A mancha negra se estendeu por 40 quilômetros quadrados e atingiu a Área de Preservação Ambiental (APA) de Guapimirim, conhecida como o "pantanal fluminense", por sua rica fauna. As cenas de dezenas de biguás agonizando, envoltos em óleo, eram a imagem da tragédia. O ecossistema foi tão afetado que precisaria de uma década para se restabelecer, afirmaram ambientalistas, à época.
Apenas seis meses depois, mais um revés: quantidade ainda maior de petroléo, 4 milhões de litros, foi despejada nos Rios Barigüi e Iguaçu, este o principal do Estado do Paraná, durante operação de bombeio na Refinaria Getúlio Vargas.
A empresa foi acusada de negligenciar o sistema de segurança, o que teria contribuído para a ruptura de uma junta de expansão de uma tubulação da refinaria e causado aquele que seria o maior desastre ambiental em rio já registrado no território nacional. A companhia acabou detectando falha humana e demitiu quatro funcionários.
Em 1984, quase duas décadas antes, um terrível acidente, ainda mais dramático, por ter resultado em 93 mortes, já havia manchado a imagem da Petrobrás. Foi na Vila Socó, uma comunidade pobre de Cubatão (SP), dizimada depois que um duto da estatal liberou 700 mil litros de gasolina. Ao acender de um fósforo, 1.200 barracos, construídos sobre um mangue que, por sua vez, ficava em cima dos dutos, foram queimados. Os desabrigados chegaram a 2.500 pessoas. Hoje, a localidade, que voltou a ser conhecida como Vila São José, está recuperada (em parte, graças a recursos da Petrobrás e de outras empresas)
REESTRUTURAÇÃO
Naquela época - e também em 2000 -, a empresa já dispunha de determinados procedimentos que tinham como objetivo evitar vazamentos. Mas eram iniciativas fragmentadas. Nem de longe configuravam uma política determinada pela direção, como passou a ser seis anos atrás.

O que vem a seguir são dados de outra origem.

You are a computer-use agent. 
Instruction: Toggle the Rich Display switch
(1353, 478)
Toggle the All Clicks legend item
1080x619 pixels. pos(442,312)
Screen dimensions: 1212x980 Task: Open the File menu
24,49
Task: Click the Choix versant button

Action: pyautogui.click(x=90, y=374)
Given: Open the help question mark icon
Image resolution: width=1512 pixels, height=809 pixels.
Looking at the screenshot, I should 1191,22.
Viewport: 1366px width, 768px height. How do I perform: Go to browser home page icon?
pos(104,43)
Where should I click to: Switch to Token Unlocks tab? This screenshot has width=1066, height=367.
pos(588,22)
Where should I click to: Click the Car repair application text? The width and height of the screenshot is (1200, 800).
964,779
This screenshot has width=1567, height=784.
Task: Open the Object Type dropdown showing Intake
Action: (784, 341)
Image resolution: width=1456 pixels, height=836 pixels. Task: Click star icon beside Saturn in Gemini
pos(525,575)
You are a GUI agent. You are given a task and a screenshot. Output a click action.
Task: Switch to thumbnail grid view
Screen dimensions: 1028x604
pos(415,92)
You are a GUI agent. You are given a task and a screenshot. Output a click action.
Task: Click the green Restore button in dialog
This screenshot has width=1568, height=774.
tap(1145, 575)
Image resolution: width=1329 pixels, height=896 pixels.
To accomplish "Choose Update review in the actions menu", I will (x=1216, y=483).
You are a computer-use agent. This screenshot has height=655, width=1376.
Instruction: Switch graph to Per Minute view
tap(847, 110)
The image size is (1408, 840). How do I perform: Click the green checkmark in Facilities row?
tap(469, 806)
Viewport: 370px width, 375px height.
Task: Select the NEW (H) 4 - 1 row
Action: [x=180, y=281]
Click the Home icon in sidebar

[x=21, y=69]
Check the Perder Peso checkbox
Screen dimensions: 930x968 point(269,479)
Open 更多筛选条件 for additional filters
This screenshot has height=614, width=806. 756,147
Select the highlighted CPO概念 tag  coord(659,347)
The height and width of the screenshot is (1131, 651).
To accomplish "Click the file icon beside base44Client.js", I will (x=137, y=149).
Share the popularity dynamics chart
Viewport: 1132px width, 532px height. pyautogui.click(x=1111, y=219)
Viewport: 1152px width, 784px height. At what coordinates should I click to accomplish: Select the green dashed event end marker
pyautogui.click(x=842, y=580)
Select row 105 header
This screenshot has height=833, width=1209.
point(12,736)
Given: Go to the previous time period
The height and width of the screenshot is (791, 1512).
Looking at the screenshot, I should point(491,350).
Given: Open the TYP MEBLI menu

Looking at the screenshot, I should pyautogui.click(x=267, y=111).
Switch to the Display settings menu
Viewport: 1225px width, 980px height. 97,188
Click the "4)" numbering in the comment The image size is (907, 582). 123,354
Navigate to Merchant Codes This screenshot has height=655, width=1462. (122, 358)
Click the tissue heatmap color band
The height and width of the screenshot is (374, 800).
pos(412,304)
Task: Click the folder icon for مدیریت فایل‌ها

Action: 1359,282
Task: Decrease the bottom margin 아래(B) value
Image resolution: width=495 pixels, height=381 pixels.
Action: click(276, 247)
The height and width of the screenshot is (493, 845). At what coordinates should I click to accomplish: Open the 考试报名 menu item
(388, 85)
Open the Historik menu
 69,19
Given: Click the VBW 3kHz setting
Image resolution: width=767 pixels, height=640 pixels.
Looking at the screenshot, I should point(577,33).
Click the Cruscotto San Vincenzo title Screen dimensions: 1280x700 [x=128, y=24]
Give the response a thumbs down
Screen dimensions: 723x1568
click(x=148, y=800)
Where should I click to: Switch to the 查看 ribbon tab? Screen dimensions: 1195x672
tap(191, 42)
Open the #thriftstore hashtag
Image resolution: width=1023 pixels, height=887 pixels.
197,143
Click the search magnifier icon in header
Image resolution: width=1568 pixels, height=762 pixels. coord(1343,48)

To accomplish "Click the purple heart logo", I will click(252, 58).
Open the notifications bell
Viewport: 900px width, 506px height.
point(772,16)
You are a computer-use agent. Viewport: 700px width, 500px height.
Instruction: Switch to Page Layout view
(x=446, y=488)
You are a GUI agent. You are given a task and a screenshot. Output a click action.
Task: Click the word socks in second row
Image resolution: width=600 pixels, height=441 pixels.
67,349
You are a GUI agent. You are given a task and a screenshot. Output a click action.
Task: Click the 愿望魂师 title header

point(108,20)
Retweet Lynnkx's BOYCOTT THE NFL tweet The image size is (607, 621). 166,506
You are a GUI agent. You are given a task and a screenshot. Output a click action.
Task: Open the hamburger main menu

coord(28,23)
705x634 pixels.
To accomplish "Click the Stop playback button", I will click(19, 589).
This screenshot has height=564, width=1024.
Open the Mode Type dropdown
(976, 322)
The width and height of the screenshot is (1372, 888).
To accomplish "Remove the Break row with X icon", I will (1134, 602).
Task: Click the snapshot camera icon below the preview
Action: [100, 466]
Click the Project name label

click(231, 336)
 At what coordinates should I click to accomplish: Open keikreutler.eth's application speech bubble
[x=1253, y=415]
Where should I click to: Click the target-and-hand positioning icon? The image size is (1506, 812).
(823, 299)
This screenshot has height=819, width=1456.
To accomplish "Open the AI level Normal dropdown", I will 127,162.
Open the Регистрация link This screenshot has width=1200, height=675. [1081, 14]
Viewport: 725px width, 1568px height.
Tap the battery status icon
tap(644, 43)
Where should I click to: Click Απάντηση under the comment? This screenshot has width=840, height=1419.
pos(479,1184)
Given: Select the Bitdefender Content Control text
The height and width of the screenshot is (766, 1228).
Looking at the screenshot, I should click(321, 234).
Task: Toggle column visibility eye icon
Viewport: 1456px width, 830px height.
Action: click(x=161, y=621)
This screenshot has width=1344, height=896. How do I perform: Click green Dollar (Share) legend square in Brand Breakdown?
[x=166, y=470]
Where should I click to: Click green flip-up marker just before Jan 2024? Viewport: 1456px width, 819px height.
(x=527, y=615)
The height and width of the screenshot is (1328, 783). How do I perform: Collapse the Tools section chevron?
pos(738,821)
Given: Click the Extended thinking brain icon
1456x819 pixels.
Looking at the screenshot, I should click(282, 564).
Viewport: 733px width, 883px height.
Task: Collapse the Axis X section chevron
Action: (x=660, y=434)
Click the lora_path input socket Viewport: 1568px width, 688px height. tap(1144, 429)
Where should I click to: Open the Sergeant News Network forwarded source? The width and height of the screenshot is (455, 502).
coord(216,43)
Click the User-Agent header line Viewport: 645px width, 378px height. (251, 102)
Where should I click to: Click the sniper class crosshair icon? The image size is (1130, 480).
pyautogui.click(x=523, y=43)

"Transformamos o limão na limonada", afirma Ricardo Azevedo. "Passamos por momentos difíceis. Os acidentes de 2000 causaram grande prejuízo à nossa imagem e ao nosso negócio e, se continuassem acontecendo, poderiam comprometer a sobrevivência da empresa."
O caminho em direção à excelência na área ambiental não é livre de obstáculos. Mesmo depois da implantação dos programas de segurança, que renderam à Petrobrás certificações de qualidade reconhecidas internacionalmente, os acidentes não cessaram definitivamente.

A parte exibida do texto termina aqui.